I'm familiar with the Trans-Am Scirocco project. Village Motors of Libertyville, IL (Owned by Jack Fritsch & Jim Scott) was the primary backer of the project. VW obviously made a contribution. Billy Scott, (Driver) was Jim Scott's son (not related to the other Bill Scott mentioned in the forum). Milt Minter was a professional driver brought into the program to clinch the championship. One of the cars was heavily damaged, but repaired and made into a show car which Volkswagen brought to the major cars shows after the season. Jack Fritsch had a street Scirocco modified with the body and wheel package for his personal driver. The team was headquartered at the dealership in Libertyville where Bertil's Racing Engines also had a shop. I built and drove a Rabbit in Midwest Council out of that shop with the kind assistance and backing of Mr. Fritsch and Bertil + many others. We were pretty successful, getting the Sedan-2 title both years the car was ran. All the spare parts left over from the Trans-Am program were contributed, supension, fuel cell, instruments, racing seat, etc. At the time, Most racers didn't believe front wheel drive cars had much chance to do well against RWD. I have some photos that I will scan & post.


----------



## Colvindesign (Jan 1, 2009)

I found an odd-ball looking old VW for sale and started researching it. WHen I did this forum and post came up. 
http://www.countryclassiccars.com/spcars_391.htm
I joined to let you guys know there is one of these cars for sale.


----------



## Tdotdub (Nov 14, 2008)

*Re: (Colvindesign)*


_Quote, originally posted by *Colvindesign* »_I found an odd-ball looking old VW for sale and started researching it. WHen I did this forum and post came up. 
http://www.countryclassiccars.com/spcars_391.htm
I joined to let you guys know there is one of these cars for sale. 

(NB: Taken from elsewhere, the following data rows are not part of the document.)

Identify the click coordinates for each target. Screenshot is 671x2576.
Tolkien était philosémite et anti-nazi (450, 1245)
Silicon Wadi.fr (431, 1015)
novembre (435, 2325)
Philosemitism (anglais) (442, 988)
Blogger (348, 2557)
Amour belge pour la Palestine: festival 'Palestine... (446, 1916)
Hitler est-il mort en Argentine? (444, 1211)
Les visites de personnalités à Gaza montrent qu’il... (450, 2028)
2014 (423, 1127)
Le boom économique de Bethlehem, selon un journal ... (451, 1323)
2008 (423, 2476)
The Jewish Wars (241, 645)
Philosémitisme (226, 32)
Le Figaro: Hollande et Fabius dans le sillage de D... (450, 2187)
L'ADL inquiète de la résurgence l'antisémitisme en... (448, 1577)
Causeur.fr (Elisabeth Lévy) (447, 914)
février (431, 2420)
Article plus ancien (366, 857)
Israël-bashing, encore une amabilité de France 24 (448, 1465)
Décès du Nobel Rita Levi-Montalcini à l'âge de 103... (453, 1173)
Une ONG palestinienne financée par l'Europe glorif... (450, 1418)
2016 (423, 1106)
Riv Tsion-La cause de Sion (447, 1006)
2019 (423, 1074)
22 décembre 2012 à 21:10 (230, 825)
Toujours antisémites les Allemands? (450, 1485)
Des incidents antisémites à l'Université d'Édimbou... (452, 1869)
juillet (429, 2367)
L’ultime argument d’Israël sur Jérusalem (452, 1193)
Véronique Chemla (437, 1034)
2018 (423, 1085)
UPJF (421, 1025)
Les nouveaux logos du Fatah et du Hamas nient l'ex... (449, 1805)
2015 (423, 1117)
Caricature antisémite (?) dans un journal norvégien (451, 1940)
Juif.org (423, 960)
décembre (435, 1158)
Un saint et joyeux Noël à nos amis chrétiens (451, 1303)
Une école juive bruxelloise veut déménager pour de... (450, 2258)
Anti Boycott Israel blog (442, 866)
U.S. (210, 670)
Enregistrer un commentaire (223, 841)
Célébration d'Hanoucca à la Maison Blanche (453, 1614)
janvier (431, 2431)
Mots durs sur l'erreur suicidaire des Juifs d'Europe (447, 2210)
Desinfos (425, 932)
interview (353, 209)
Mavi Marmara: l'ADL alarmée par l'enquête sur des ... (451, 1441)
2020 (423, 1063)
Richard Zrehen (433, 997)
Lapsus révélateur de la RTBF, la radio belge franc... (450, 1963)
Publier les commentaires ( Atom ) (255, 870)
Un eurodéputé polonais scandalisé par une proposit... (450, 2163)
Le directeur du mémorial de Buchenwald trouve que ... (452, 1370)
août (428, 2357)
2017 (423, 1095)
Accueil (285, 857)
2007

WOW nice rocko. I hate cars that are modded with body kits but this one looks nice. It just needes wheel spacers cuz it looks gay that the rims/tires are almost more inner compared to the body kit.


----------



## Colvindesign (Jan 1, 2009)

*Re: (Tdotdub)*

well, I was looking for a Dodge Dart project car, but came accross this and looked it up since it said "trans am" and something about being factory built. If you find any pics online of the race cars, this looks exactly like them, so I think it's probably authentic. Someday it'll be worth a lot more. 
I'm still lookin for the Dart


----------



## Tdotdub (Nov 14, 2008)

*Re: (Colvindesign)*


_Quote, originally posted by *Colvindesign* »_well, I was looking for a Dodge Dart project car, but came accross this and looked it up since it said "trans am" and something about being factory built. If you find any pics online of the race cars, this looks exactly like them, so I think it's probably authentic. Someday it'll be worth a lot more. 
I'm still lookin for the Dart  


Yeah your right.. I think i have an early 80's ad with this kinda rocco in it. I have alot of old vdub ads that I came across over the years.







I will actually check when i have time


----------